#### [EXERCISE INPUTS]

========

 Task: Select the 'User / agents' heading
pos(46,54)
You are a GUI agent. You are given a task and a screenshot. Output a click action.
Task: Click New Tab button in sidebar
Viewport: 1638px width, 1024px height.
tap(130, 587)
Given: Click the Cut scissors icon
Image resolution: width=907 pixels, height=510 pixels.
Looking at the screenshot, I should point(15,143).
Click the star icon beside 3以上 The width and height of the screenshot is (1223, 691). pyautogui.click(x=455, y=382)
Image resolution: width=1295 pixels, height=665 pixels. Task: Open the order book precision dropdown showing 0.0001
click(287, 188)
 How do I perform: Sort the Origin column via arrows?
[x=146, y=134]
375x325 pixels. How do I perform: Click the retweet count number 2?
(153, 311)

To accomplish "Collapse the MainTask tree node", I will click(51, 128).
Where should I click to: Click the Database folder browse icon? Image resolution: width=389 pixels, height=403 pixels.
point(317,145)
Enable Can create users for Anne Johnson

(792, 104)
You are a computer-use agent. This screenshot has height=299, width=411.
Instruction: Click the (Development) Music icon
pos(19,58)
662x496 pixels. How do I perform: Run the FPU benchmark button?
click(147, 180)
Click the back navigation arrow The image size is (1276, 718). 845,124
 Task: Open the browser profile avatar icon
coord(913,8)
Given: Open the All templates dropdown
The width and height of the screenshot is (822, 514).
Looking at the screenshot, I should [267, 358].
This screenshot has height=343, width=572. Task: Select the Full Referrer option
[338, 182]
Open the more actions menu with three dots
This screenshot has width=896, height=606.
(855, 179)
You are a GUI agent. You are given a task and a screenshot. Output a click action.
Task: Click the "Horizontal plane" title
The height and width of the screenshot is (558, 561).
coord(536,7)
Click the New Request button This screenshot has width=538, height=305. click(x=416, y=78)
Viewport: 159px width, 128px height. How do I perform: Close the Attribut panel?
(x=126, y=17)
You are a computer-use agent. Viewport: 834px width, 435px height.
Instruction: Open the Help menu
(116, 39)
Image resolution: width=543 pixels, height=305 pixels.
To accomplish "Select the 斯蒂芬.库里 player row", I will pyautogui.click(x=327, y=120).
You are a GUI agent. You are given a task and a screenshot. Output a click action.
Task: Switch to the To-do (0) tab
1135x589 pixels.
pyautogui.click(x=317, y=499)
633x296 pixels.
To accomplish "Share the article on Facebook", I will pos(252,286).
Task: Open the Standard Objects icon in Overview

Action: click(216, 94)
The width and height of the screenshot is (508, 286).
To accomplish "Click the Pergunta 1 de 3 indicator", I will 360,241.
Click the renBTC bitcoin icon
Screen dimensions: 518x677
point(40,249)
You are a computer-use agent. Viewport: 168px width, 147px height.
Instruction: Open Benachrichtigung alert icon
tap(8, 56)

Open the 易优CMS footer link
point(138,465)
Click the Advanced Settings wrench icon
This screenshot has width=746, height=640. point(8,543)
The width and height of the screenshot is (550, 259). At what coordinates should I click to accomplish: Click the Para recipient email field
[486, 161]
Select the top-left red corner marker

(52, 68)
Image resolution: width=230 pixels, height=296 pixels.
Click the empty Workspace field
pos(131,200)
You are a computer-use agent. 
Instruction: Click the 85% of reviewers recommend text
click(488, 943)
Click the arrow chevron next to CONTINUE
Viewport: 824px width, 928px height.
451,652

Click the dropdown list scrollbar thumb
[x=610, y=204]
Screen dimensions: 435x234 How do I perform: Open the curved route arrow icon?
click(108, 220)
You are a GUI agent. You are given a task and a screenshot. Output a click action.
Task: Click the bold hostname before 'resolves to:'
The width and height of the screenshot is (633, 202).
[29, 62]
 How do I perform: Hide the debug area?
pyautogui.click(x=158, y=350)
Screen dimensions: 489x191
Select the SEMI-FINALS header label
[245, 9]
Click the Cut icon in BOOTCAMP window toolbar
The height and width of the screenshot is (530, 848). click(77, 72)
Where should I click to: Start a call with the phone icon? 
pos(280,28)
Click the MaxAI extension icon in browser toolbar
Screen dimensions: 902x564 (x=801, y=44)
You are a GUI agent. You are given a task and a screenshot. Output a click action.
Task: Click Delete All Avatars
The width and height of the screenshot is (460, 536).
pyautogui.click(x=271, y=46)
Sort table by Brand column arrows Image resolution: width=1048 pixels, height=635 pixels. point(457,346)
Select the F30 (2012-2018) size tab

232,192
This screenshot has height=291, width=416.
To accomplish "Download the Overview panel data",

========

#### [EXERCISE DIRECTIONS]
Format the stretch of the data from its start through the line containing "tap(130, 587)" as a Markdown table with two columns, Row and Line, numbering each line and leaving out any blank lines.

#### [RESPONSE FOR THIS EXERCISE]
| Row | Line |
|---|---|
| 1 |  Task: Select the 'User / agents' heading |
| 2 | pos(46,54) |
| 3 | You are a GUI agent. You are given a task and a screenshot. Output a click action. |
| 4 | Task: Click New Tab button in sidebar |
| 5 | Viewport: 1638px width, 1024px height. |
| 6 | tap(130, 587) |